The answer must be an exact copy of every entry, with no pictures in it.

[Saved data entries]
*-*-*

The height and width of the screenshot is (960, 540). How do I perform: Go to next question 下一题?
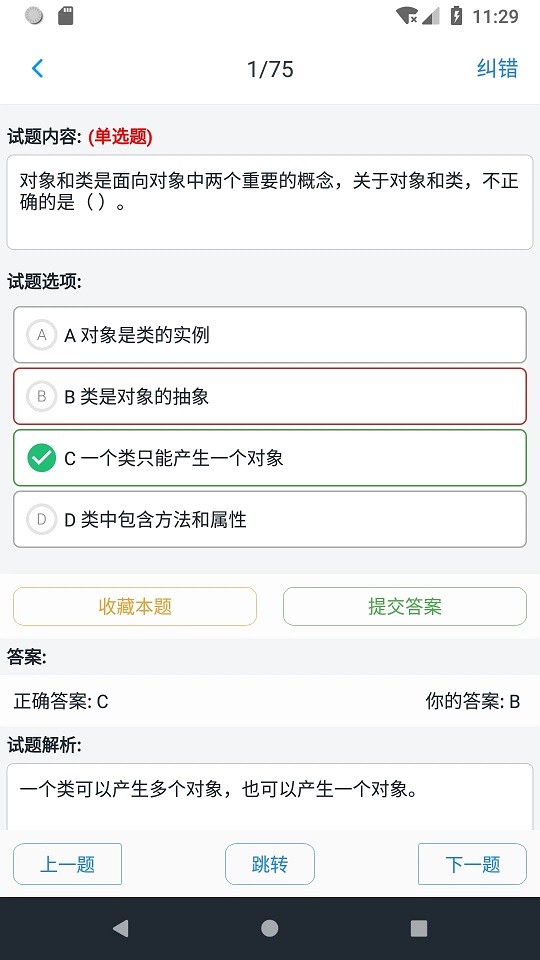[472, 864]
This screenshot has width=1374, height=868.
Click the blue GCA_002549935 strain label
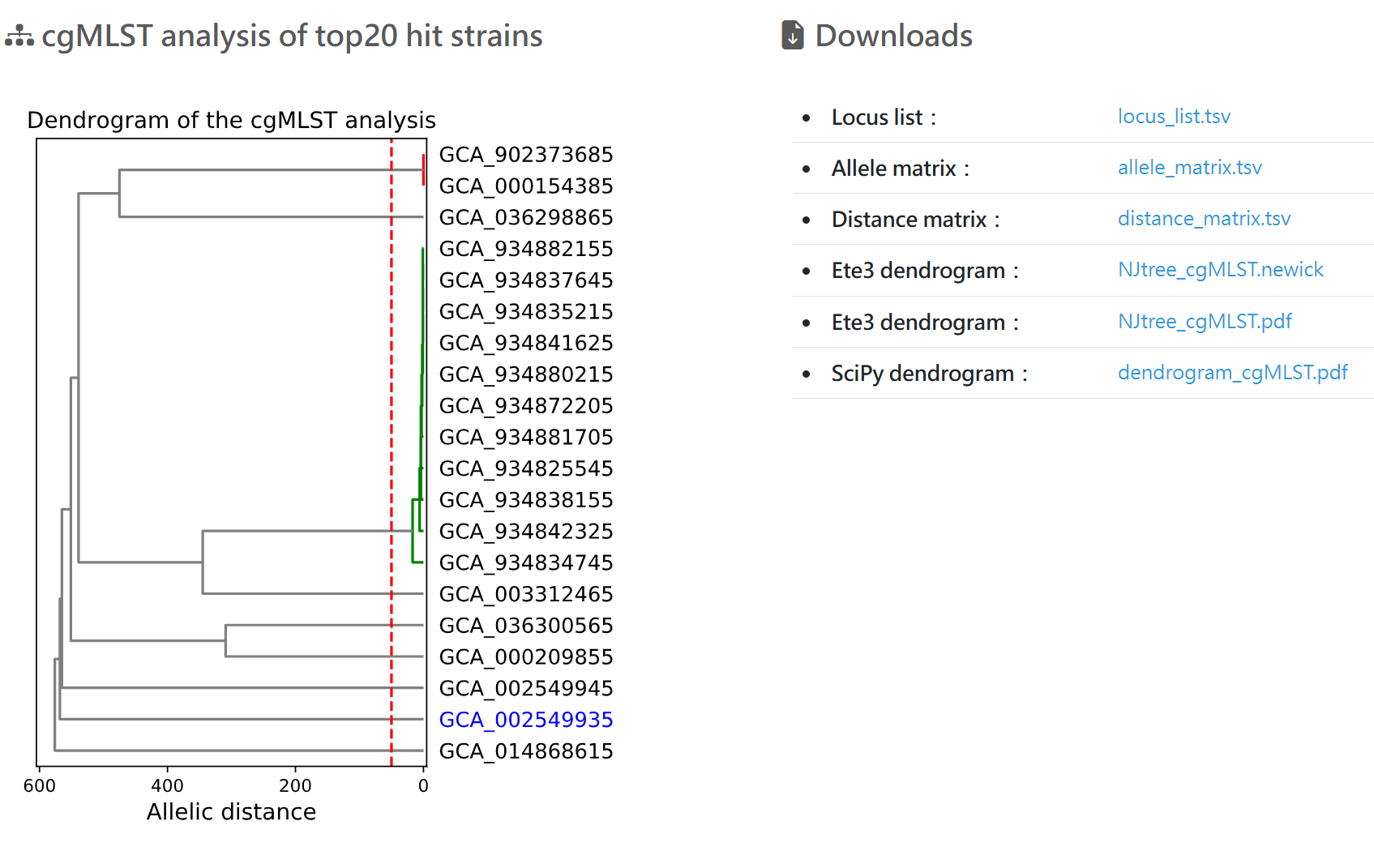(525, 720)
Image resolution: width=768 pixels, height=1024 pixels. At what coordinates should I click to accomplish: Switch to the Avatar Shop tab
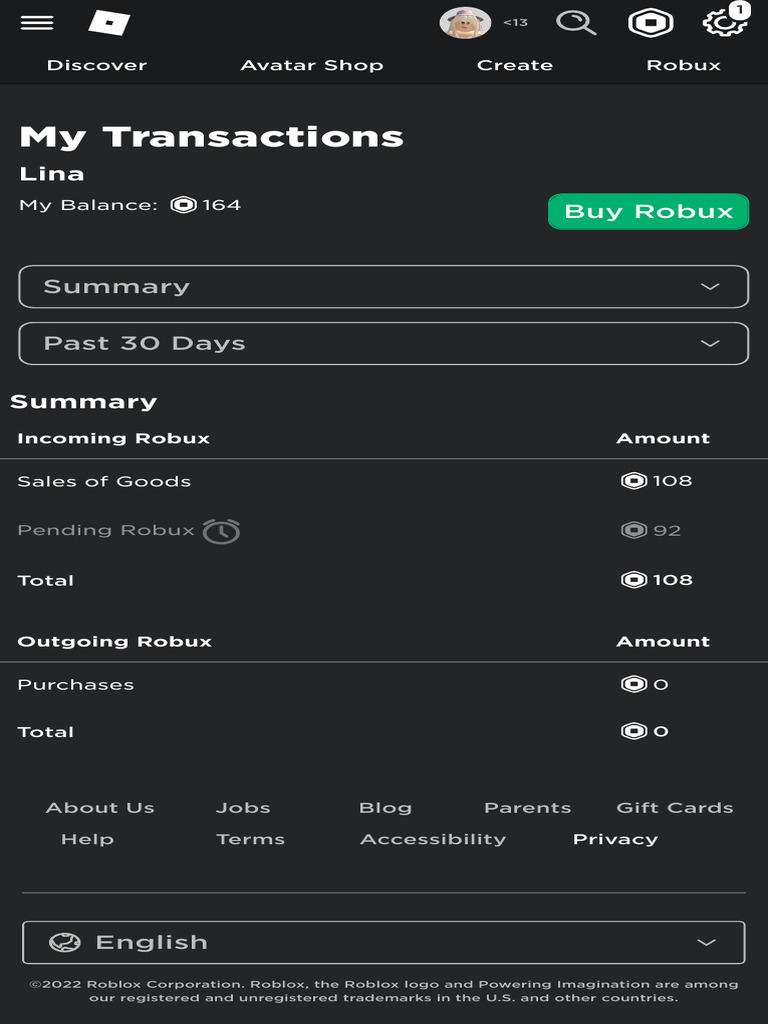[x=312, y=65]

*-*-*

### Task output
The height and width of the screenshot is (960, 540). How do I perform: Go to next question 下一题?
[472, 864]
This screenshot has width=1374, height=868.
Click the blue GCA_002549935 strain label
(525, 720)
Image resolution: width=768 pixels, height=1024 pixels. At what coordinates should I click to accomplish: Switch to the Avatar Shop tab
[x=312, y=65]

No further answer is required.